Exercise description: Render every entry exactly as it appears.
(Material for the task)
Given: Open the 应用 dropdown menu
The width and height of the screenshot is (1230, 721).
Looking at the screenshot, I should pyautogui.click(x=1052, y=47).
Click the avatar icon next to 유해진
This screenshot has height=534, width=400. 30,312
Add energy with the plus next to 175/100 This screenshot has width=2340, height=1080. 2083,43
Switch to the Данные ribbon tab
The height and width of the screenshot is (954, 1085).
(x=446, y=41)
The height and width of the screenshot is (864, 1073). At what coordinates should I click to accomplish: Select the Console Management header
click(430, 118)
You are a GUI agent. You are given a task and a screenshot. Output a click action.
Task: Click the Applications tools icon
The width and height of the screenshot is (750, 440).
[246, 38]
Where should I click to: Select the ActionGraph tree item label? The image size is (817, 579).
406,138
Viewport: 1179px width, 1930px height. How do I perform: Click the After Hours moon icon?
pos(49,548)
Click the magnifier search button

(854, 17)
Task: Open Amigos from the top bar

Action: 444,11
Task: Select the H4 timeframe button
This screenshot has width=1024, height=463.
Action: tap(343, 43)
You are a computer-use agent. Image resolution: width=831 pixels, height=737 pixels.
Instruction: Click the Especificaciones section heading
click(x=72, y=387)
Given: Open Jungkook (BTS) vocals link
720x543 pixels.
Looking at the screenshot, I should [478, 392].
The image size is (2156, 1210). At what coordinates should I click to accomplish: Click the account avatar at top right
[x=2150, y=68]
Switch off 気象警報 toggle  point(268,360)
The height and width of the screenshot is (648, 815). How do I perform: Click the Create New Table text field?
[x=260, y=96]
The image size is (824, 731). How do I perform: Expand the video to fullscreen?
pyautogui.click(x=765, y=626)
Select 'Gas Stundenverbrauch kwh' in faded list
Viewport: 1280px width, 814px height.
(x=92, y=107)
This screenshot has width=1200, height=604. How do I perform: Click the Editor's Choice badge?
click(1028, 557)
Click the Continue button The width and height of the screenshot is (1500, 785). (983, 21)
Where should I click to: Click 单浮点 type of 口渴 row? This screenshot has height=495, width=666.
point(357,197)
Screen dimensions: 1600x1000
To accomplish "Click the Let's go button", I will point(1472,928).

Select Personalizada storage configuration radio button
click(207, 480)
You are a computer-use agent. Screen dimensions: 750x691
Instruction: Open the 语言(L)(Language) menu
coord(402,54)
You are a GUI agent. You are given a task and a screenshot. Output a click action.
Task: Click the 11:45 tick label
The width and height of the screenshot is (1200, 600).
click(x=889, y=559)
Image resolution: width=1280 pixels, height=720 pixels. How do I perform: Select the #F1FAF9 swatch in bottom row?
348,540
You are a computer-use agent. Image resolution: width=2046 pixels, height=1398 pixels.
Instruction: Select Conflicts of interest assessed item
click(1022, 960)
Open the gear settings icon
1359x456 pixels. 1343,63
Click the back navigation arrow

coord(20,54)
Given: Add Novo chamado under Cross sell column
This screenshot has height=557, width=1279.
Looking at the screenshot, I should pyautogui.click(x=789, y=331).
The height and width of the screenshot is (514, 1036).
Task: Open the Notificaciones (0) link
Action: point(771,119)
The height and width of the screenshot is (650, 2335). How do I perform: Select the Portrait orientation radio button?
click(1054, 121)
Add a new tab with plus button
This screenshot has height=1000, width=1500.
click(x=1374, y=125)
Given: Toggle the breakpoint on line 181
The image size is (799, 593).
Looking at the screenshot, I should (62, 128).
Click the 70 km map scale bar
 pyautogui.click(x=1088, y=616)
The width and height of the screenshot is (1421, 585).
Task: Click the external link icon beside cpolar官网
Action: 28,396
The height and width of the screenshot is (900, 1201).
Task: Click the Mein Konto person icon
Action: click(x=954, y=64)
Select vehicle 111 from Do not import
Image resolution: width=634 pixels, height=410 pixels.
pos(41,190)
(End Material for the task)
Exercise result:
Given: Open the 应用 dropdown menu
The width and height of the screenshot is (1230, 721).
Looking at the screenshot, I should pyautogui.click(x=1052, y=47).
Click the avatar icon next to 유해진
This screenshot has height=534, width=400. 30,312
Add energy with the plus next to 175/100 This screenshot has width=2340, height=1080. 2083,43
Switch to the Данные ribbon tab
The height and width of the screenshot is (954, 1085).
(x=446, y=41)
The height and width of the screenshot is (864, 1073). At what coordinates should I click to accomplish: Select the Console Management header
click(430, 118)
You are a GUI agent. You are given a task and a screenshot. Output a click action.
Task: Click the Applications tools icon
The width and height of the screenshot is (750, 440).
[246, 38]
Where should I click to: Select the ActionGraph tree item label? The image size is (817, 579).
406,138
Viewport: 1179px width, 1930px height. How do I perform: Click the After Hours moon icon?
pos(49,548)
Click the magnifier search button

(854, 17)
Task: Open Amigos from the top bar

Action: 444,11
Task: Select the H4 timeframe button
This screenshot has width=1024, height=463.
Action: tap(343, 43)
You are a computer-use agent. Image resolution: width=831 pixels, height=737 pixels.
Instruction: Click the Especificaciones section heading
click(x=72, y=387)
Given: Open Jungkook (BTS) vocals link
720x543 pixels.
Looking at the screenshot, I should [478, 392].
The image size is (2156, 1210). At what coordinates should I click to accomplish: Click the account avatar at top right
[x=2150, y=68]
Switch off 気象警報 toggle  point(268,360)
The height and width of the screenshot is (648, 815). How do I perform: Click the Create New Table text field?
[x=260, y=96]
The image size is (824, 731). How do I perform: Expand the video to fullscreen?
pyautogui.click(x=765, y=626)
Select 'Gas Stundenverbrauch kwh' in faded list
Viewport: 1280px width, 814px height.
(x=92, y=107)
This screenshot has width=1200, height=604. How do I perform: Click the Editor's Choice badge?
click(1028, 557)
Click the Continue button The width and height of the screenshot is (1500, 785). (983, 21)
Where should I click to: Click 单浮点 type of 口渴 row? This screenshot has height=495, width=666.
point(357,197)
Screen dimensions: 1600x1000
To accomplish "Click the Let's go button", I will point(1472,928).

Select Personalizada storage configuration radio button
click(207, 480)
You are a computer-use agent. Screen dimensions: 750x691
Instruction: Open the 语言(L)(Language) menu
coord(402,54)
You are a GUI agent. You are given a task and a screenshot. Output a click action.
Task: Click the 11:45 tick label
The width and height of the screenshot is (1200, 600).
click(x=889, y=559)
Image resolution: width=1280 pixels, height=720 pixels. How do I perform: Select the #F1FAF9 swatch in bottom row?
348,540
You are a computer-use agent. Image resolution: width=2046 pixels, height=1398 pixels.
Instruction: Select Conflicts of interest assessed item
click(1022, 960)
Open the gear settings icon
1359x456 pixels. 1343,63
Click the back navigation arrow

coord(20,54)
Given: Add Novo chamado under Cross sell column
This screenshot has height=557, width=1279.
Looking at the screenshot, I should pyautogui.click(x=789, y=331).
The height and width of the screenshot is (514, 1036).
Task: Open the Notificaciones (0) link
Action: point(771,119)
The height and width of the screenshot is (650, 2335). How do I perform: Select the Portrait orientation radio button?
click(1054, 121)
Add a new tab with plus button
This screenshot has height=1000, width=1500.
click(x=1374, y=125)
Given: Toggle the breakpoint on line 181
The image size is (799, 593).
Looking at the screenshot, I should (62, 128).
Click the 70 km map scale bar
 pyautogui.click(x=1088, y=616)
The width and height of the screenshot is (1421, 585).
Task: Click the external link icon beside cpolar官网
Action: 28,396
The height and width of the screenshot is (900, 1201).
Task: Click the Mein Konto person icon
Action: click(x=954, y=64)
Select vehicle 111 from Do not import
Image resolution: width=634 pixels, height=410 pixels.
pos(41,190)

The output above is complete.